*Task inputs*
☆ ☆ ☆ ☆ ☆ ☆ ☆

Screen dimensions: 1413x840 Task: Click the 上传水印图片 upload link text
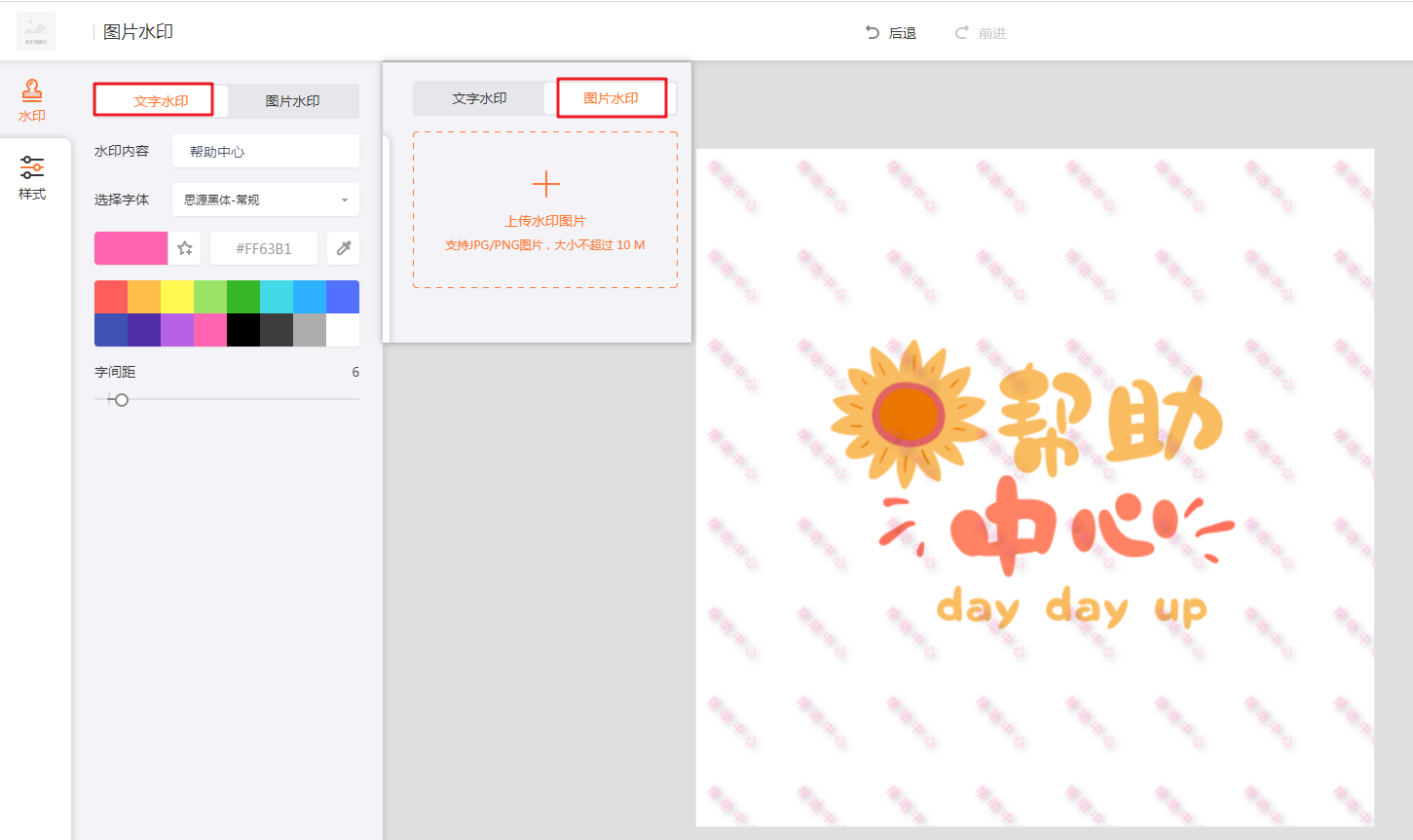545,221
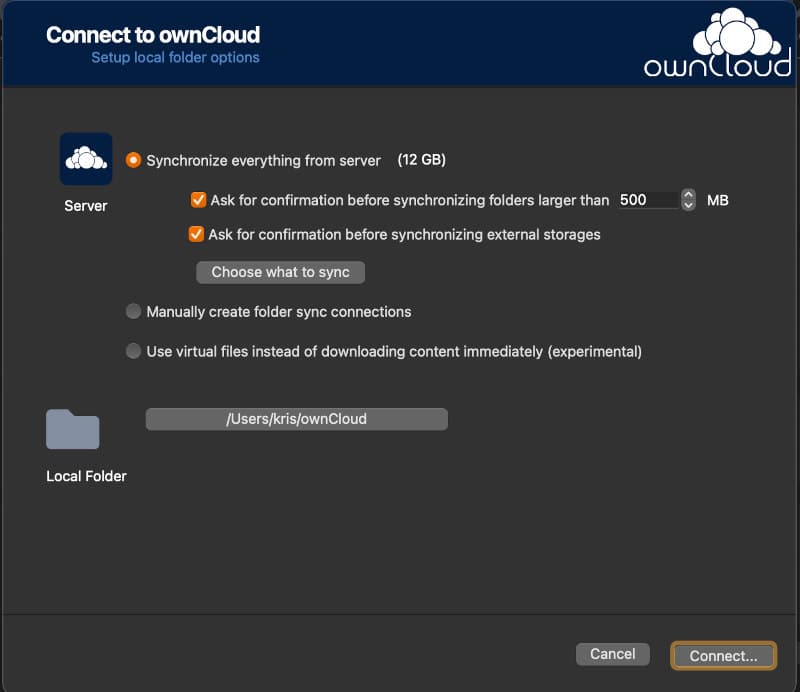
Task: Select Manually create folder sync connections
Action: click(x=133, y=311)
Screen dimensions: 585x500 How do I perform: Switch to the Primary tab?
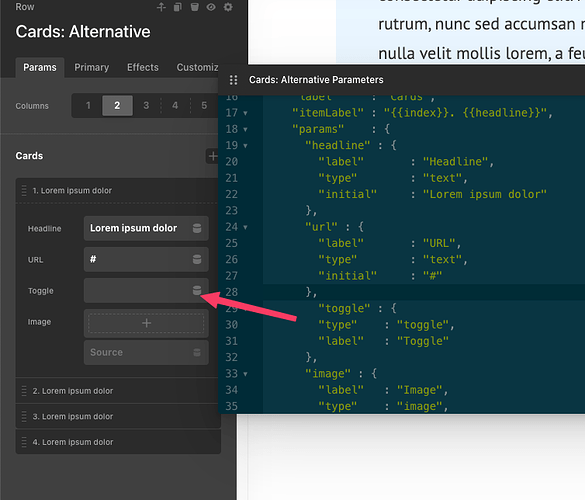pos(91,67)
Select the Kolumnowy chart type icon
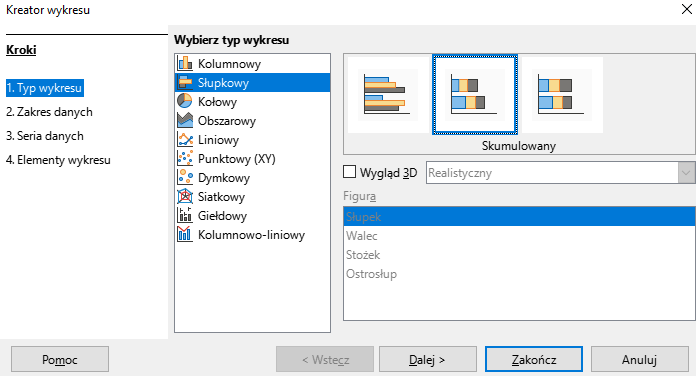The width and height of the screenshot is (696, 376). click(x=185, y=63)
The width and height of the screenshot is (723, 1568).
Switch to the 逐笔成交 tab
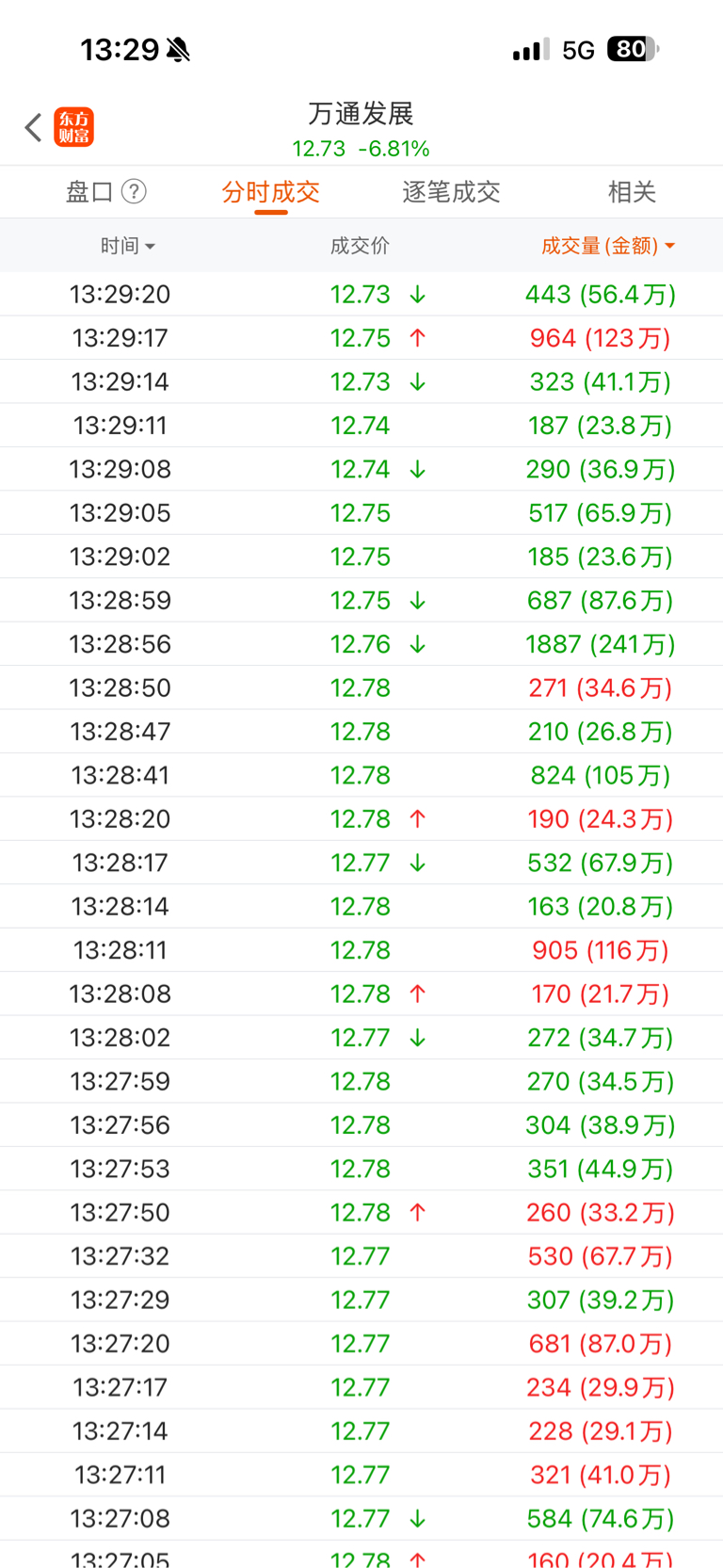tap(451, 192)
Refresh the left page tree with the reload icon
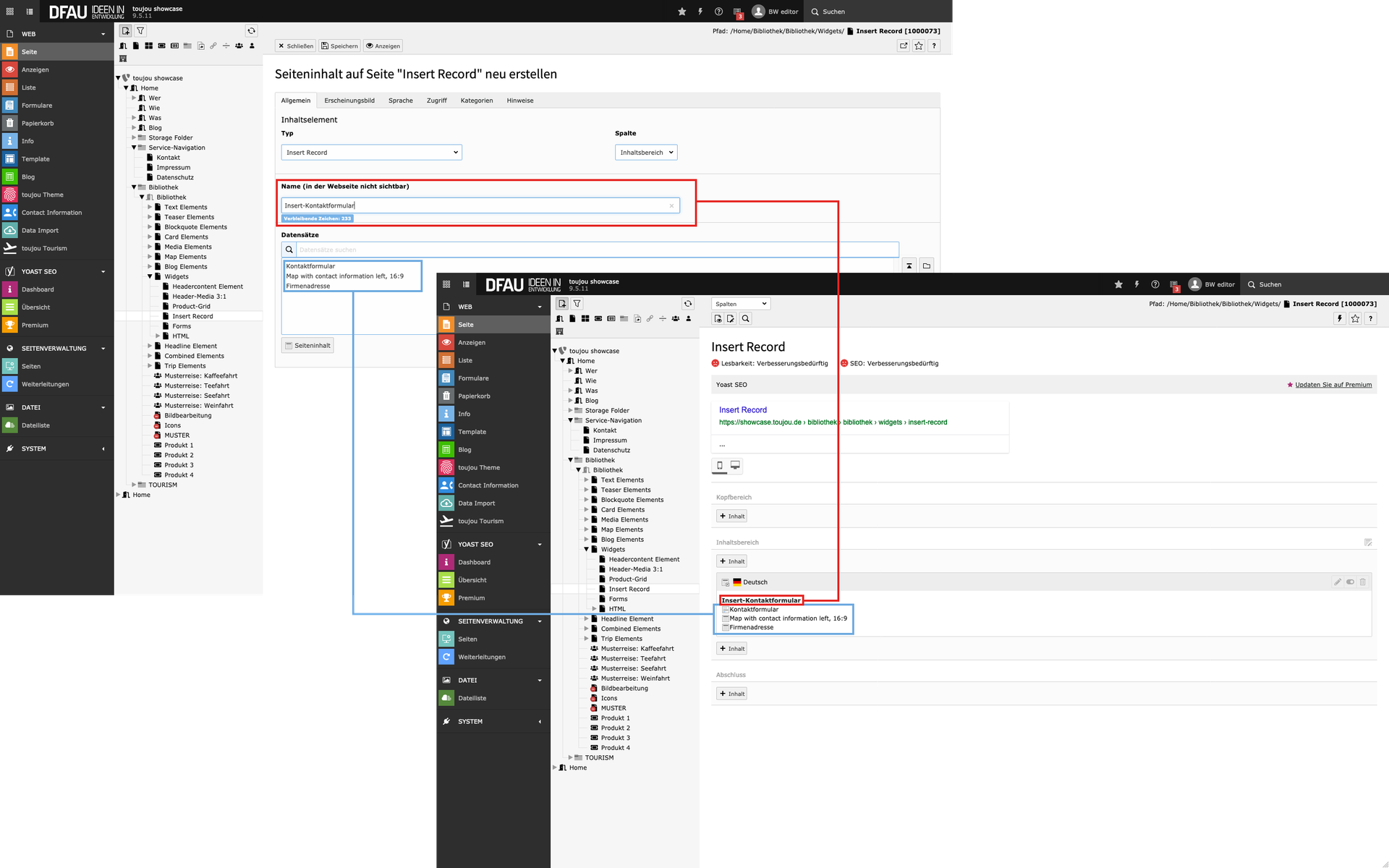The height and width of the screenshot is (868, 1389). click(251, 31)
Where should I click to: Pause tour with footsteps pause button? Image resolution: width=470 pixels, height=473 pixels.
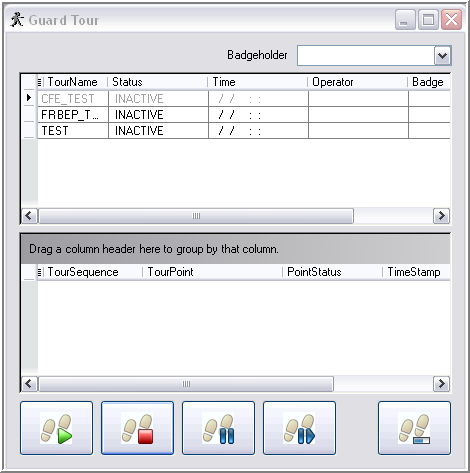tap(218, 428)
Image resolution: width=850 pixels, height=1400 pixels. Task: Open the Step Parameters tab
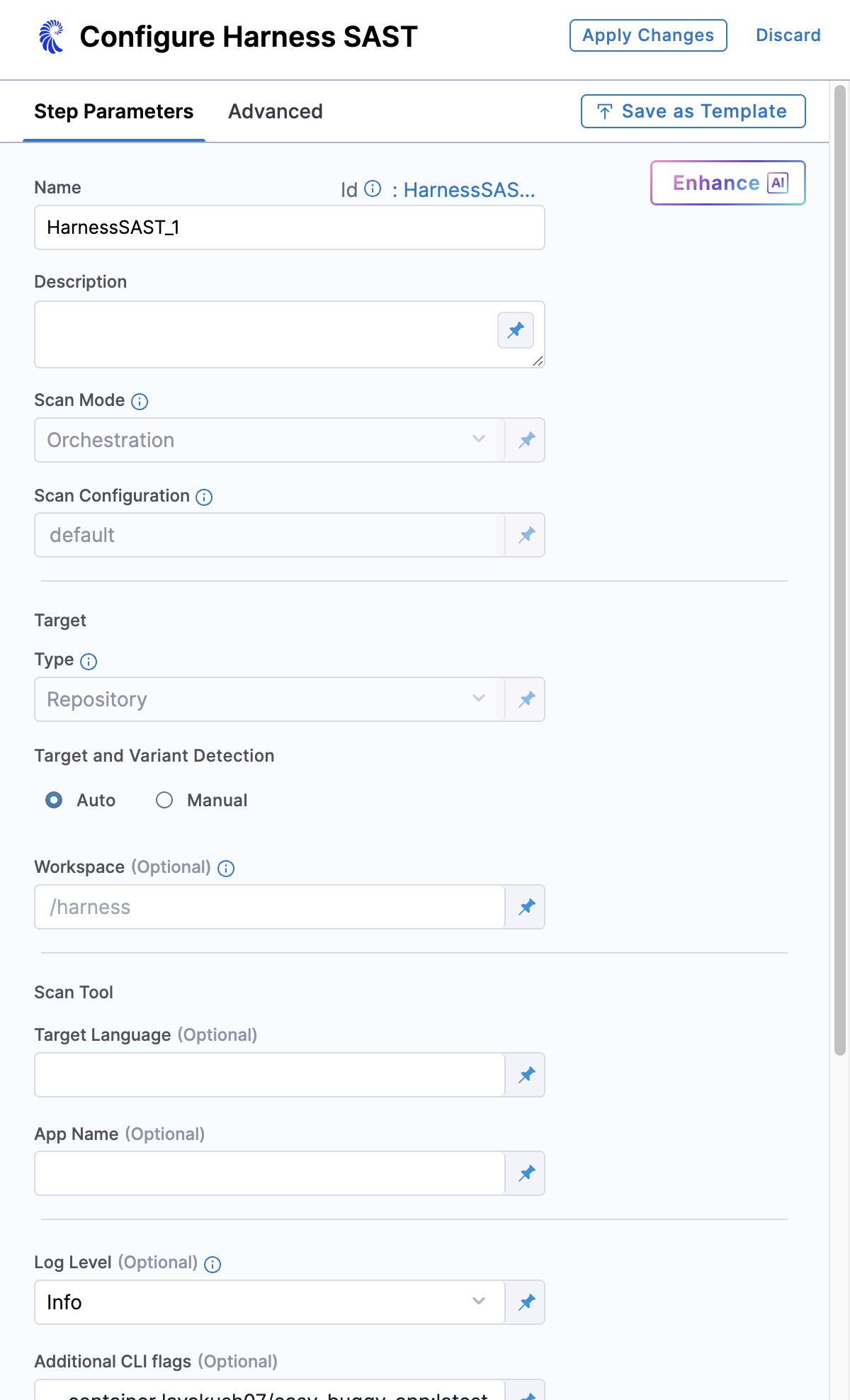coord(114,111)
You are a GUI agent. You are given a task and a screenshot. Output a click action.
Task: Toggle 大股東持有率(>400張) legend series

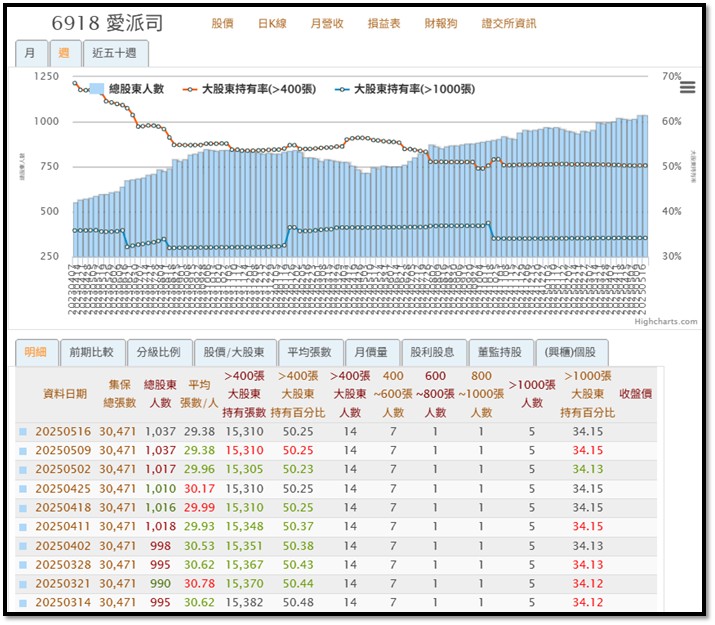pos(249,89)
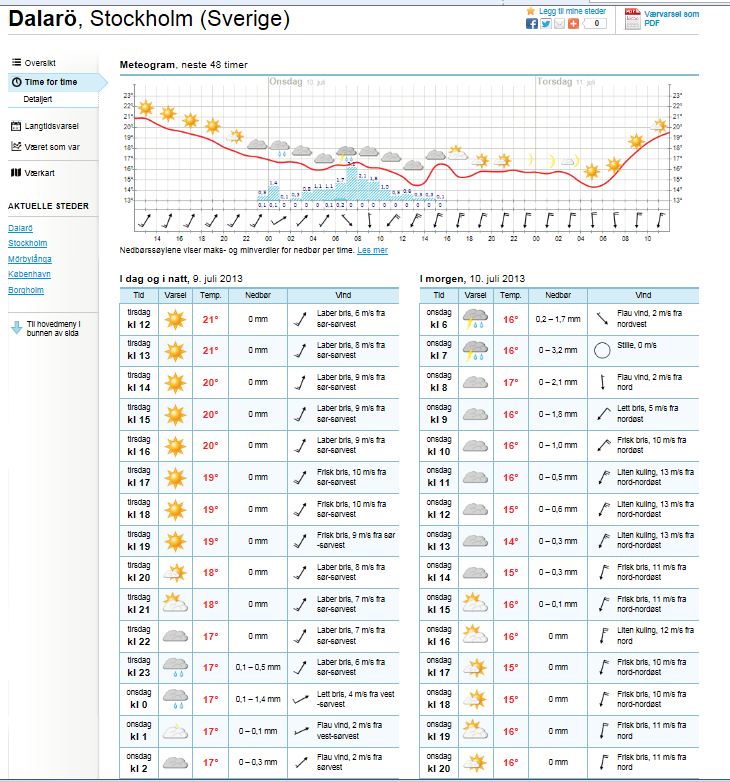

☆ ☆ ☆ ☆ ☆ ☆ ☆

*What is asked*
Rewrite every line of the listing above with "Switch" swapped for "Change", keeping everything else the same and leaving out the pictures.

*Final result*
Screen dimensions: 1413x840 Task: Click the 上传水印图片 upload link text
545,221
Task: Select Manually create folder sync connections
Action: click(x=133, y=311)
Screen dimensions: 585x500 How do I perform: Change to the Primary tab?
pos(91,67)
Select the Kolumnowy chart type icon
The width and height of the screenshot is (696, 376). click(x=185, y=63)
The width and height of the screenshot is (723, 1568).
Change to the 逐笔成交 tab
tap(451, 192)
Refresh the left page tree with the reload icon
The height and width of the screenshot is (868, 1389). click(251, 31)
Where should I click to: Pause tour with footsteps pause button? Image resolution: width=470 pixels, height=473 pixels.
tap(218, 428)
Image resolution: width=850 pixels, height=1400 pixels. Task: Open the Step Parameters tab
coord(114,111)
You are a GUI agent. You are given a task and a screenshot. Output a click action.
Task: Toggle 大股東持有率(>400張) legend series

pos(249,89)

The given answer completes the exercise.